▸ **The problem**:
Set down the entries once more, exactly as given.

[[ Data for this exercise open ]]

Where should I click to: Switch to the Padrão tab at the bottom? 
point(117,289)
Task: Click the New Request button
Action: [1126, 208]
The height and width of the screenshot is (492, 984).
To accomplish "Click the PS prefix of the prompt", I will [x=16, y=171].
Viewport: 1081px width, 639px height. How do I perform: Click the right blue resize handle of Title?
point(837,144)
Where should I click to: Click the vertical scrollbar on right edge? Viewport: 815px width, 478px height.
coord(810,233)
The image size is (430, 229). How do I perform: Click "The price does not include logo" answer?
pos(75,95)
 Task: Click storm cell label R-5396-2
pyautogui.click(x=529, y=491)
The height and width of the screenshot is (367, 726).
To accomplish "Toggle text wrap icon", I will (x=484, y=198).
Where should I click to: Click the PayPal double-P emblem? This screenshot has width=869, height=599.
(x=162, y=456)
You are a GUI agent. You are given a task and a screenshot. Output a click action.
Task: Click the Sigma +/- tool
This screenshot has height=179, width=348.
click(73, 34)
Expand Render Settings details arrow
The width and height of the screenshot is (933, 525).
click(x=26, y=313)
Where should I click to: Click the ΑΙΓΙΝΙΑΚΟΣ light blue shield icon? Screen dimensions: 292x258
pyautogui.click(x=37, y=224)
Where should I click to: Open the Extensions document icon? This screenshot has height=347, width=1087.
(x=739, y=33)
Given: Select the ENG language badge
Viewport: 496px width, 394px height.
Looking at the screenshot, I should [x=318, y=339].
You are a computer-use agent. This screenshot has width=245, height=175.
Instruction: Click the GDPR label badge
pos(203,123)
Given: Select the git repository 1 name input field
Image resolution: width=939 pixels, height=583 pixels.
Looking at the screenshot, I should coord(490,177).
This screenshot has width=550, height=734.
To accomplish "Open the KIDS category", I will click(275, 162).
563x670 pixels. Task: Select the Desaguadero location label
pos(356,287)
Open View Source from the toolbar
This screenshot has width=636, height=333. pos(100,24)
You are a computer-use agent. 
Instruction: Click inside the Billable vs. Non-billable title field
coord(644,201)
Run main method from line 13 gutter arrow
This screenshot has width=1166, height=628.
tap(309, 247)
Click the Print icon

[[ Data for this exercise closed ]]

▸ **Solution to the problem**:
Where should I click to: Switch to the Padrão tab at the bottom? 
point(117,289)
Task: Click the New Request button
Action: [1126, 208]
The height and width of the screenshot is (492, 984).
To accomplish "Click the PS prefix of the prompt", I will [x=16, y=171].
Viewport: 1081px width, 639px height. How do I perform: Click the right blue resize handle of Title?
point(837,144)
Where should I click to: Click the vertical scrollbar on right edge? Viewport: 815px width, 478px height.
coord(810,233)
The image size is (430, 229). How do I perform: Click "The price does not include logo" answer?
pos(75,95)
 Task: Click storm cell label R-5396-2
pyautogui.click(x=529, y=491)
The height and width of the screenshot is (367, 726).
To accomplish "Toggle text wrap icon", I will (x=484, y=198).
Where should I click to: Click the PayPal double-P emblem? This screenshot has width=869, height=599.
(x=162, y=456)
You are a GUI agent. You are given a task and a screenshot. Output a click action.
Task: Click the Sigma +/- tool
This screenshot has height=179, width=348.
click(73, 34)
Expand Render Settings details arrow
The width and height of the screenshot is (933, 525).
click(x=26, y=313)
Where should I click to: Click the ΑΙΓΙΝΙΑΚΟΣ light blue shield icon? Screen dimensions: 292x258
pyautogui.click(x=37, y=224)
Where should I click to: Open the Extensions document icon? This screenshot has height=347, width=1087.
(x=739, y=33)
Given: Select the ENG language badge
Viewport: 496px width, 394px height.
Looking at the screenshot, I should [x=318, y=339].
You are a computer-use agent. This screenshot has width=245, height=175.
Instruction: Click the GDPR label badge
pos(203,123)
Given: Select the git repository 1 name input field
Image resolution: width=939 pixels, height=583 pixels.
Looking at the screenshot, I should coord(490,177).
This screenshot has width=550, height=734.
To accomplish "Open the KIDS category", I will click(275, 162).
563x670 pixels. Task: Select the Desaguadero location label
pos(356,287)
Open View Source from the toolbar
This screenshot has width=636, height=333. pos(100,24)
You are a computer-use agent. 
Instruction: Click inside the Billable vs. Non-billable title field
coord(644,201)
Run main method from line 13 gutter arrow
This screenshot has width=1166, height=628.
tap(309, 247)
Click the Print icon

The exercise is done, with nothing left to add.